*EXERCISE TASK*
In the text on the fantasy "special teenager" trope, which review does the writer say covers the trope's issues nicely?

The trope is endemic to fantasy literature. Especially middle grade and YA fantasy literature. How many times have we gone through the old song and dance of a single person who is “special,” who feels like an outsider or doesn’t fit in, and turns out to have special powers or is the long-lost heir to the fairy throne or some other trite nonsense that hangs the fate of the world on the decisions of a single hormonal teenager? (Nostalgia Critic’s review of Percy Jackson and the Lightning Thief covers a lot of the issues with this trope of “Wowed Teenagers” quite nicely.)

Now, to be fair, a lot of people do connect with this base character type, and as long as the story does something interesting with it, there’s nothing inherently wrong with the trope. For people just discovering works featuring that character type, it’s something new and unfamiliar to them. For people like me who have read a lot of fantasy and see the same tropes and cliches turn up over and over again without much variation, it can be a little grating. To each there own, of course, and I would prefer to see more variation. But a lot of people, especially those in the middle grade and YA audience, do feel like outcasts and want to be reminded that they to can be something special. It can be inspiring for them and help them discover their own talents.

*DATASET CONTENT*

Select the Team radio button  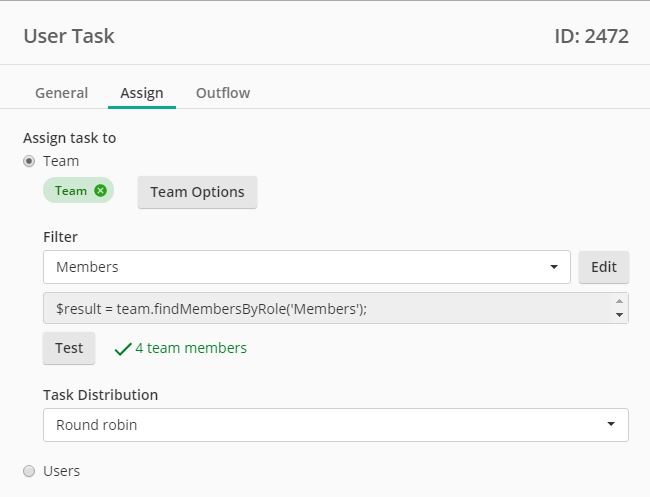tap(29, 161)
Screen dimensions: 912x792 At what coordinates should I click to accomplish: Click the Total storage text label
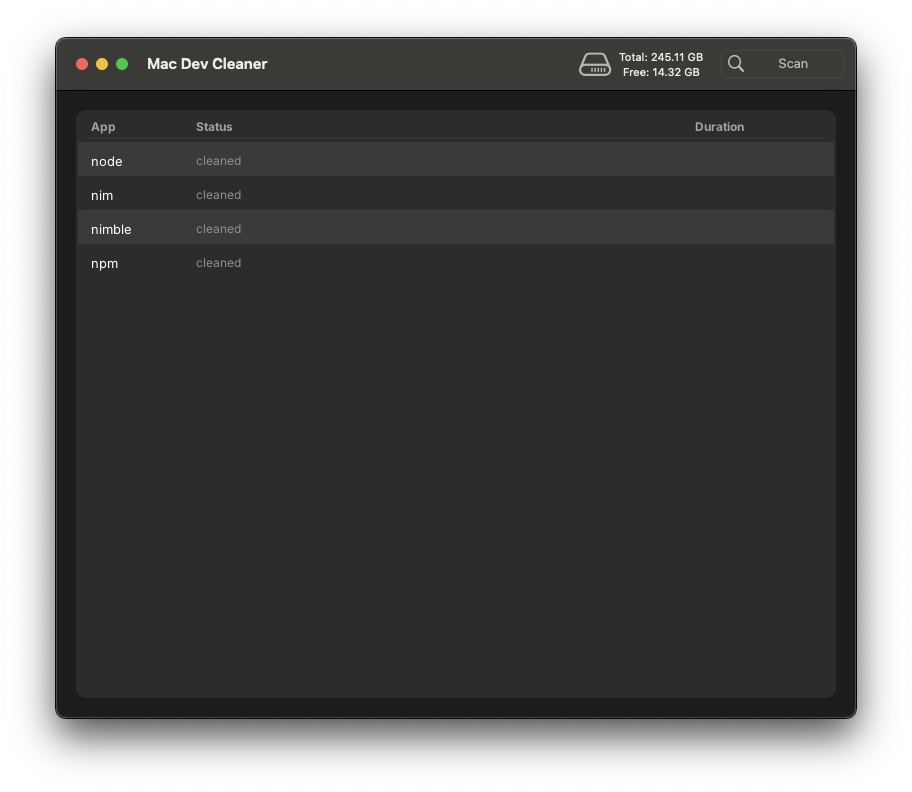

*ANSWER TO THE EXERCISE*
Nostalgia Critic's review of Percy Jackson and the Lightning Thief.